** What the task requires **
In the comment thread below, what does Darren King say many once-called "a biblical view" really was?

** Reading text **
============

Mrs. Donna L. Carlaw   Posted: October 22, 2007 12:02 PM
P: As long as the confessional statement is tied to the outdated idea that women cannot serve as leaders in churches and are not equal to their husbands in providing leadership, ...> I would be interested to know why you say "outdated idea" rather than "unbiblical idea." Is male-only leadership in the church and in the home unbiblical or just outdated? If oudated, it will go the way of the Dodo bird. OTOH, if male-led homes and churches are the biblical norm, then you have a problem. I did not know that truth was a kind of popularity contest as you seem to be saying. J: The Apostle's and the Nicene Creeds are foundational in the confession of the Christian Faith. I think Protestants, particulary Evangelicals and Pentecostals need to get reacquainted with these creeds. > I'm wondering how many women were present when these Creeds were hammered out. Why these creeds especially? In what ways are you saying we have forgotten who the real Christ is?

Darren King   Posted: October 18, 2007 8:36 PM
Postmodern developments have helped evangelicals to realize that what many once considered "a biblical view" was really just a systematic reading of scripture based on one particular view. This is the reason why Carson and gang's perspective on evangelicalism is waning. They are simply defending their one, subjective reading of the scriptures and calling this "Evangelical Christianity". Others, realizing this subjective underpinning, have chosen to see the text more as a living narrative; a narrative that needs to be contextualized (read: "tethered") within 2000 years of Christian history, not merely the last few centuries of the modern era.

Arrogance   Posted: October 18, 2007 12:30 PM
Carson's comment "There are lots of people today who call themselves evangelicals, who no evangelical would have recognized as such 50 years ago," and "And partly because of the drift toward postmodern epistemology, there is less and less sense of the need for a center." have to be the most arrogant statements I have heard coming out of the mouth of a so called evangelical. Who does Carson think he is? This is the problem with movements like Gospel Coalition, and why most people who call themselves evangelicals will NEVER affiliate with it. Do you really want some arrogant person like Carson telling you that because you believe X, Y or Z or because you don't believe A, B or C you should not consider yourself an evangelical?? Well, I for one do not, nor do I care in the least what Carson or the Gospel Coalition have to say about anything. I am accountable to God, and God alone, not some self appoint group of power grabbers, who want to control the agenda and what people believe.

Patrick   Posted: October 18, 2007 8:33 AM
"But because the confession betrays a broadly Reformed perspective and expects that men lead churches and homes..." As long as the confessional statement is tied to the outdated idea that women cannot serve as leaders in churches and are not equal to their husbands in providing leadership, I can't see it having much appeal to large numbers of evangelicals. And as long as some churches insist on propounding that idea, they are going to be increasingly irrelevant. And funny, many Reformed denominations themselves have shed that artifact.

============

** Records **
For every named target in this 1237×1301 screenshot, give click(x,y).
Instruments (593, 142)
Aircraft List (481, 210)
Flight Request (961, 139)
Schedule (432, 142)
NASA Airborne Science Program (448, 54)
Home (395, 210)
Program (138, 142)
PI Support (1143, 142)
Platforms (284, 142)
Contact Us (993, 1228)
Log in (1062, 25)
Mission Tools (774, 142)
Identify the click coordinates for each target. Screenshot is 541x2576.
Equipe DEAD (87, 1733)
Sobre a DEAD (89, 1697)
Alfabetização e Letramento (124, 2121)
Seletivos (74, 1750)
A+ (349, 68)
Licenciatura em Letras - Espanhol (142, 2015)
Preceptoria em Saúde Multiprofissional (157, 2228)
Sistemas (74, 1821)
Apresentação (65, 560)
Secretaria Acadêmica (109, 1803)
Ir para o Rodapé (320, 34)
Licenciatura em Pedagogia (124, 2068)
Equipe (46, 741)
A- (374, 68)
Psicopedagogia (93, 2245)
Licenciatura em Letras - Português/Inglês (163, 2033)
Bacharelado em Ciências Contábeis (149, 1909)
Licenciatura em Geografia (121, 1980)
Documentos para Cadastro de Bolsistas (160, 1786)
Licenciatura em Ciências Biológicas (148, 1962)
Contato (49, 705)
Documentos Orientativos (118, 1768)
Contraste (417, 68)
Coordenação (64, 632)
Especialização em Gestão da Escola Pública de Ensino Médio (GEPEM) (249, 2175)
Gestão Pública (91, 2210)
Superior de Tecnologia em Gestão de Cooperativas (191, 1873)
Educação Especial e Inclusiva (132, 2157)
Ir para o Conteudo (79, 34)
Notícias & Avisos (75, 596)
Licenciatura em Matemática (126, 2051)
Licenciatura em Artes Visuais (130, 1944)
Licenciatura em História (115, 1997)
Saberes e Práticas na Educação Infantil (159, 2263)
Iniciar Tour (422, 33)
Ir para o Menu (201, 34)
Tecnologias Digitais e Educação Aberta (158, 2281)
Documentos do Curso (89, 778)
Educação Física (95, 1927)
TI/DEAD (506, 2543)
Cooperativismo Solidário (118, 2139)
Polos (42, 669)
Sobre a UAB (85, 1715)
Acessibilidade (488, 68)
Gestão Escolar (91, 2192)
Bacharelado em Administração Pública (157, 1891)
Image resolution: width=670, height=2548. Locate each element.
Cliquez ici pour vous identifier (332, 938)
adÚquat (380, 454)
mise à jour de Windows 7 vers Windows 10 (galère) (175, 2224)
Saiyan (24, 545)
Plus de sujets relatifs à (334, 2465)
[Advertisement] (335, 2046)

============

** Result of this exercise **
A systematic reading of scripture based on one particular view.